COIMBRA,8 de Maio de 2026

Académica/OAF prepara SAD com investimento norte-americano de 4,9 milhões de euros

27 de Maio 2022 Rádio Regional do Centro: Académica/OAF prepara SAD com investimento norte-americano de 4,9 milhões de euros

O acordo de constituição de uma Sociedade Anónima Desportiva (SAD) da Académica de Coimbra – OAF prevê que o investidor tenha 49% do capital social e subscreva um aumento de capital de 4,9 milhões de euros.

Na quinta-feira à noite, numa sessão para explicar o acordo já existente com a empresa norte-americana Athlon Family Office, com sede na Florida, o vice-presidente Afonso Pedrosa adiantou que o aumento de capital será efectuado com pagamentos faseados até 31 de Outubro de 2023.

Segundo o contrato assinado entre as partes, que carece ainda de aprovação em Assembleia-Geral, a investidora terá de entregar meio milhão de euros até 15 dias após a deliberação favorável pelos sócios do clube e mais 1,5 milhão de euros até ao dia 30 de Junho.

O restante montante (2,9 milhões de euros) terá de ser liquidado em duas tranches iguais, uma até ao dia 31 de Janeiro de 2023 e a outra até 31 de Outubro do mesmo ano.

De acordo com Afonso Pedrosa, os 4,9 milhões de euros serão utilizados para liquidar o passivo do Organismo Autónomo de Futebol (OAF) e “reorganizar financeiramente o clube”.

A investidora compromete-se a dotar a Académica SAD dos meios financeiros para investimento na equipa de futebol profissional nos próximos cinco anos, assegurando um orçamento anual mínimo de 1,2 milhão de euros para a Liga 3, três milhões na II Liga e 5,5 milhões de euros na I Liga.

O dirigente adiantou ainda que o Conselho de Administração da Académica SAD será constituído por cinco elementos, eleitos para mandatos de três anos, em que o presidente será obrigatoriamente o presidente da Académica OAF.

A Briosa tem ainda direito a nomear dois vogais executivos, tantos como a investidora norte-americana Athlon Family Office, que gere fundos de atletas e ex-atletas.

Em caso de incumprimento da investidora, a Académica terá direito a recomprar os 49% do capital social por 50% do investimento inicial efectivamente realizado.

Na reunião de quinta-feira à noite, moderada por Lino Vinhal, Director do “Campeão”, e que registou boa afluência, o vice-presidente Afonso Pedrosa salientou que o clube apresentou sempre prejuízos desde a constituição da Sociedade Desportiva Unipessoal por Quotas (SDUQ), “tirando o ano em que participou na Liga Europa”.

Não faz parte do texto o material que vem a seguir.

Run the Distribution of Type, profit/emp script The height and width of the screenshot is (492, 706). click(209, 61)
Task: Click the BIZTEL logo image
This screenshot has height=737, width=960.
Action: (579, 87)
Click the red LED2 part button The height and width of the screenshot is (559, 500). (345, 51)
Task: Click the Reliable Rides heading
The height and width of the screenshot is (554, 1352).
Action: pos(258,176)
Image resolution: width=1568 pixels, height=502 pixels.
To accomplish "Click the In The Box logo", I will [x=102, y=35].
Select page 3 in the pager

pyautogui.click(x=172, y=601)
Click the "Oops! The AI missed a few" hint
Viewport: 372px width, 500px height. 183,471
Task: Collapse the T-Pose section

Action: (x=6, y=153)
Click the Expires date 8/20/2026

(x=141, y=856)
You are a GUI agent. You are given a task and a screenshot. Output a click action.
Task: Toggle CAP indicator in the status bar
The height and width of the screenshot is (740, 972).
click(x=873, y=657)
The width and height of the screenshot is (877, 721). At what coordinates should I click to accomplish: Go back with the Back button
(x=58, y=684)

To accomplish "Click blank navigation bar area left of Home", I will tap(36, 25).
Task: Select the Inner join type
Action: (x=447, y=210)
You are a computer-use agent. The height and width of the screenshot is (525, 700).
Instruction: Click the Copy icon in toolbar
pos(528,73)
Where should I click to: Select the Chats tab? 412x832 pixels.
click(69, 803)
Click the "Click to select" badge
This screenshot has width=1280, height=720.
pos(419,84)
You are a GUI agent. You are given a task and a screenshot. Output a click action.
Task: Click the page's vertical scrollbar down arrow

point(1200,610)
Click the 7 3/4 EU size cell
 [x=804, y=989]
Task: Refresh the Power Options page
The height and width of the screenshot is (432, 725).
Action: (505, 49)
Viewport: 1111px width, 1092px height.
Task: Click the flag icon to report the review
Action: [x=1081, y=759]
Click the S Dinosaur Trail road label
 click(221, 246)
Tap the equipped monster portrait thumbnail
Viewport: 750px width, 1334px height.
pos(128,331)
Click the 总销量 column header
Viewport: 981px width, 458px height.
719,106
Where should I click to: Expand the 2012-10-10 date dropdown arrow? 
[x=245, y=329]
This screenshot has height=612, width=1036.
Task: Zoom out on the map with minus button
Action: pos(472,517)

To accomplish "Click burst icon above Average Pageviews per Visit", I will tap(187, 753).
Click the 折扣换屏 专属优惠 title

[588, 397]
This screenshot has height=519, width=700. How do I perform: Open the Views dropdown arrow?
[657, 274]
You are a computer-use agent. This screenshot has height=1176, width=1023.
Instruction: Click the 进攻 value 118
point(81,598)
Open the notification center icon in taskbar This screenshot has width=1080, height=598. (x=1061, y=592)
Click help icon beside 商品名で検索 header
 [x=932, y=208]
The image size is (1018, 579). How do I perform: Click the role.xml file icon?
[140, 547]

“Entendemos que a solução em mãos é muito boa e que, neste momento, é a única solução para a Académica”, sublinhou o dirigente, frisando que, actualmente, só a I Liga é auto-sustentável.

A apresentação do acordo com a investidora norte-americana decorre numa altura em que a Académica se prepara para ir a votos no dia 4 de Junho, em que o actual presidente da Direcção, Pedro Roxo, é recandidato ao cargo. A sufrágio vai estar outra lista, liderada pelo jurista Miguel Ribeiro, que foi coordenador dos escalões de formação do clube.

A Académica é liderada há cinco anos por Pedro Roxo, que assumiu a presidência depois da saída de Paulo Almeida e venceu as últimas eleições, realizadas há três anos, contra o médico Joaquim Reis.

A Académica/OAF desceu à Liga 3, ao fim de 88 épocas consecutivas entre o primeiro e segundo escalões de futebol nacionais, como último classificado da II Liga de futebol, com somente 17 pontos, fruto de apenas três vitórias e oito empates, além de 23 derrotas.